Closed frostRed closed 6 years ago

frostRed commented 6 years ago

I need to solve a time vary delay differential equations like this and I find dde() can only solve the const delay differential equation. The following code can not run.

using Plots
pyplot()

using DifferentialEquations

tau1(t) = 0.2 * sin(t) ^ 2
# tau1 = 1
function rossler(t, u, h, du)
    du[1] = -u[2] - u[3] + 0.3 * h(t - tau1(t))[1]
    du[2] = u[1] + 0.2* u[2]
    du[3] = 0.2 - 5.7 * u[3] + u[1] * u[2]
end

u0 = [1.2;1.2;1.2]
lags1 = [tau1]
h1(t) = zeros(3) 
tspan = (0.0,100.0)
prob = DDEProblem(rossler, h1, u0, tspan, lags1)
alg = MethodOfSteps(DP8())
sol = solve(prob,alg)

plt = plot(sol,vars=(1,2,3), xlabel = "x", ylabel = "y", zlabel = "z")
ChrisRackauckas commented 6 years ago

Hey, I think our tutorial needs some updates, but you can solve it.
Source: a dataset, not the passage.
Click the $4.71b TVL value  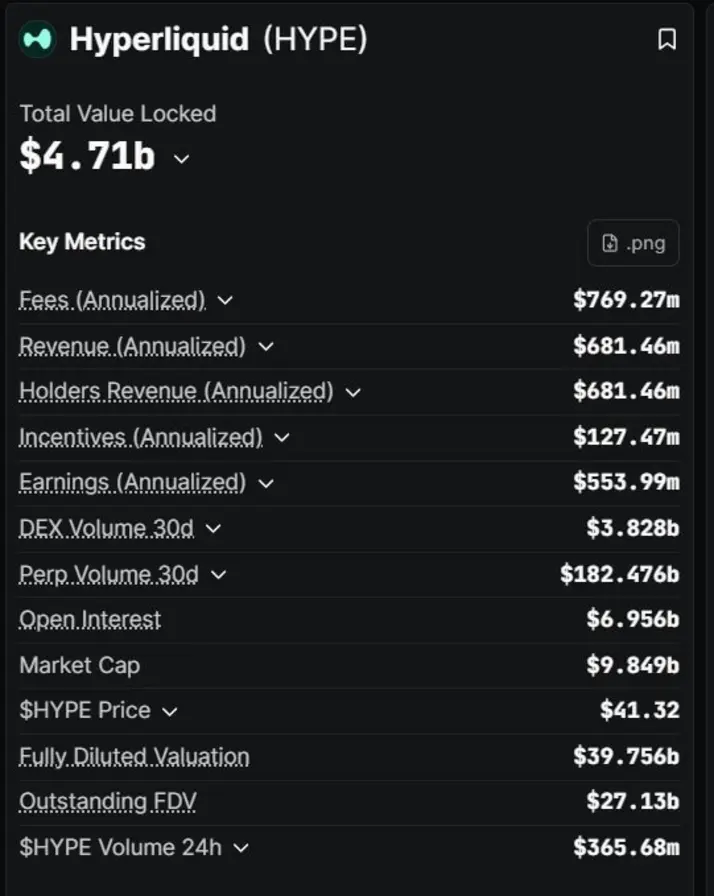(x=87, y=155)
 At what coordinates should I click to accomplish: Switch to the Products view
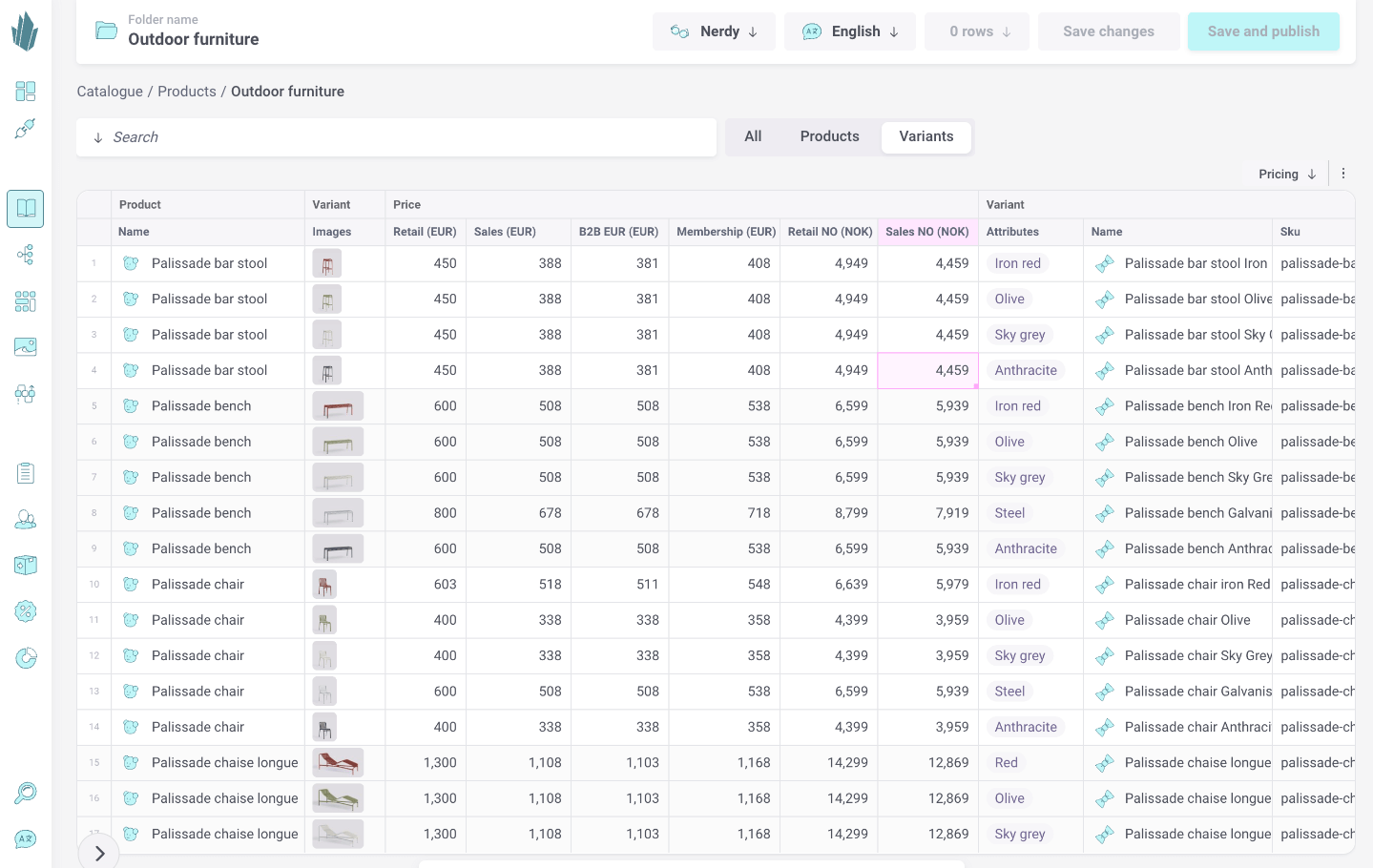(x=829, y=136)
If you see

http://docs.juliadiffeq.org/latest/types/dde_types.html

you'll see there's a spot for telling the solver what the state-dependent lags (as a tuple of functions lag(t,u)) are. Here's an example from the tests, where it sets a "state-dependent delay" as a function which returns a constant (of course, it doesn't need to be a constant, but this is just for testing...)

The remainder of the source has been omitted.